2. Payment and Taxes. Fees for the Services (the "Fees") are set forth in the applicable SOW. Fees are stated in United States Dollars, must be paid in United States Dollars, and are exclusive of out-of-pocket expenses. Customer will reimburse Ansible for reasonable expenses incurred in connection with the performance of the Services. All payments are non-refundable. Ansible will invoice Customer as set forth in each SOW. Customer will make payment within thirty (30) days of the date of the invoice. Ansible reserves the right to suspend or cancel performance of all or part of the Services and/or change its credit terms if payment has not been received within sixty (60) days of the invoice date.Fees are exclusive of any Taxes. Customer will pay to Ansible an amount equal to any Taxes arising from or relating to this Agreement or an SOW, including without limitation, sales, service, use or value-added taxes, which are paid by or are payable by Ansible. "Taxes" means any form of taxation, levy, duty, customs fee, charge, contribution or impost of whatever nature and by whatever authority imposed, including, without limitation, any fine, penalty, surcharge or interest, but excluding any taxes based solely on the net income of Ansible. 

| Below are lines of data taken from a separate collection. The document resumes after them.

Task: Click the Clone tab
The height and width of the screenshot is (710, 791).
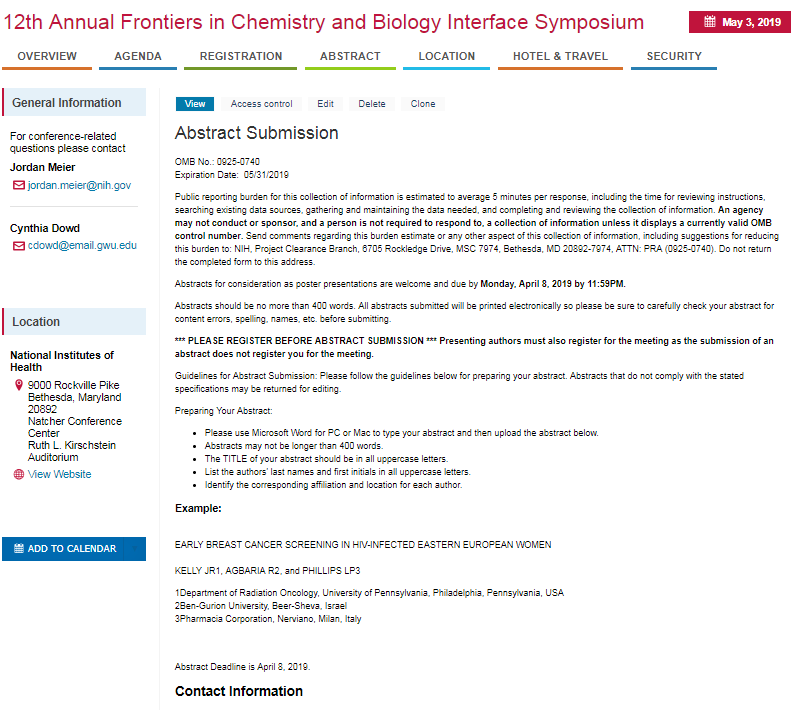Action: pos(423,104)
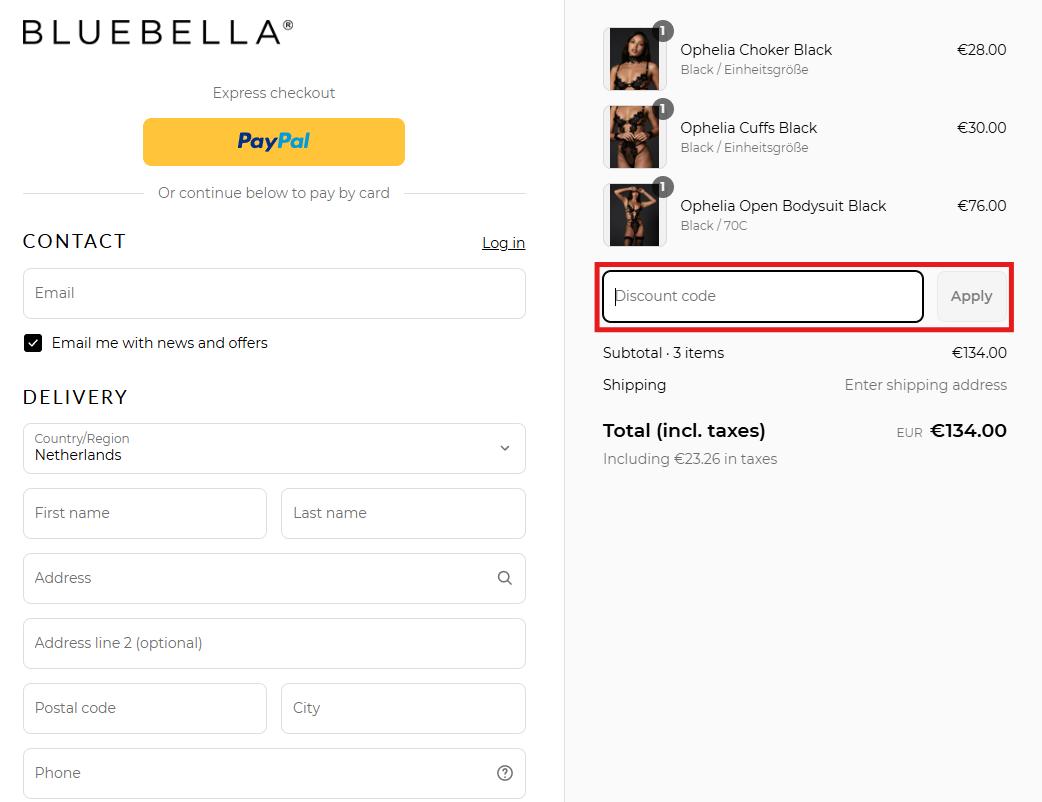Select the Last name field

pyautogui.click(x=402, y=513)
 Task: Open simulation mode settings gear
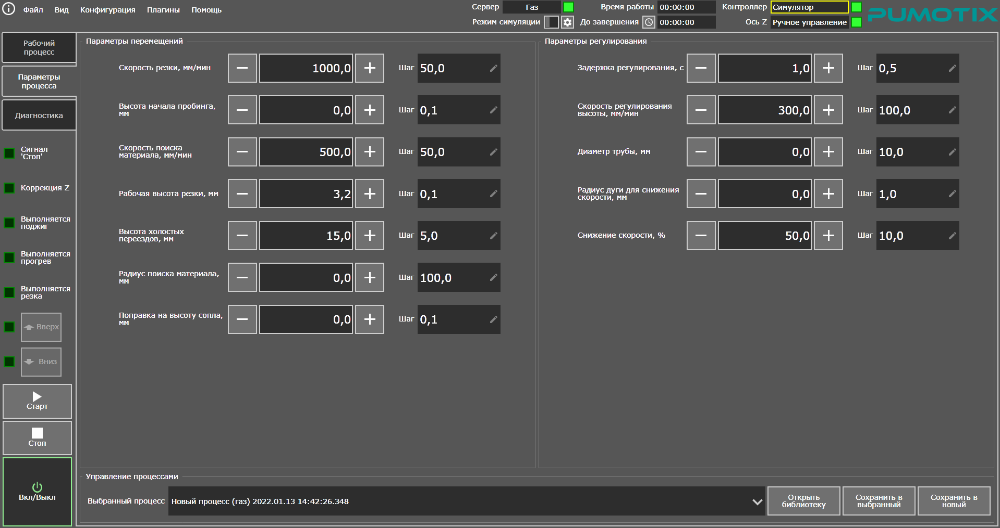pyautogui.click(x=567, y=22)
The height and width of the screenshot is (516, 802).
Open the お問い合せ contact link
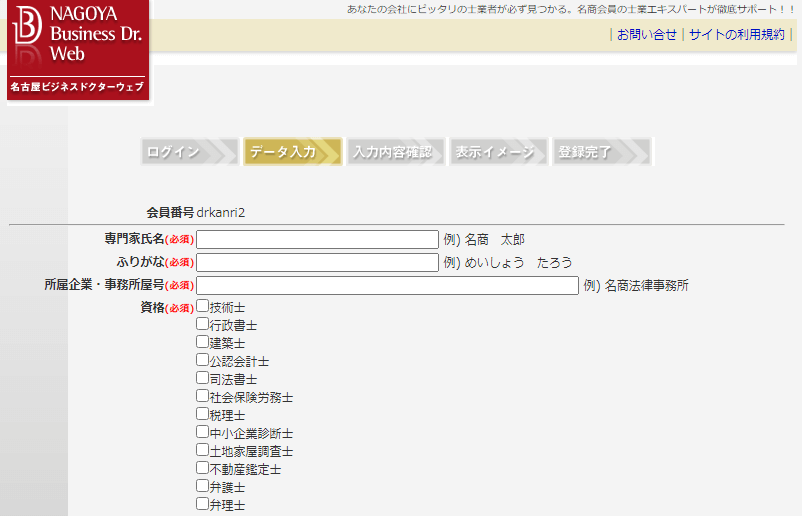[x=646, y=34]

3. Ownership Rights. Customer will own all deliverables identified in an SOW as "Customer Materials;" provided that rights in software or tools of Ansible, or its Affiliates, and any improvements and derivative works thereof, will be owned by Ansible. Except for pre-existing Confidential Information subject to Section 6, any ideas, methods, concepts, know-how, inventions and improvements developed during the course of a SOW may be used by either party, without an obligation to account, in any way a party deems appropriate, including by or for itself or its clients or customers. Nothing in this Agreement will be understood to preclude or limit Ansible from providing software, materials, or services for itself or other clients, irrespective of the possible similarity of such software, materials or services to those delivered to Customer.

4. Term and TerminationThis Agreement will commence on the Effective Date and continue for a term of one (1) year, or until the expiration of any SOW, whichever is longer, unless sooner terminated as provided in this Agreement. If either party materially breaches the terms of the Agreement and the breach is not cured within thirty (30) days after written notice, then the other party may terminate this Agreement at the end of the thirty (30) day period. Without prejudice to any other right or remedy of Ansible, in the event either party terminates an SOW, Customer will pay Ansible for all Services provided up to the effective date of termination. Either party may terminate this Agreement without cause, at any time when there are no SOWs outstanding. Sections 2, 3, 4, 5, 6, 9 and 11 of this Agreement will survive termination.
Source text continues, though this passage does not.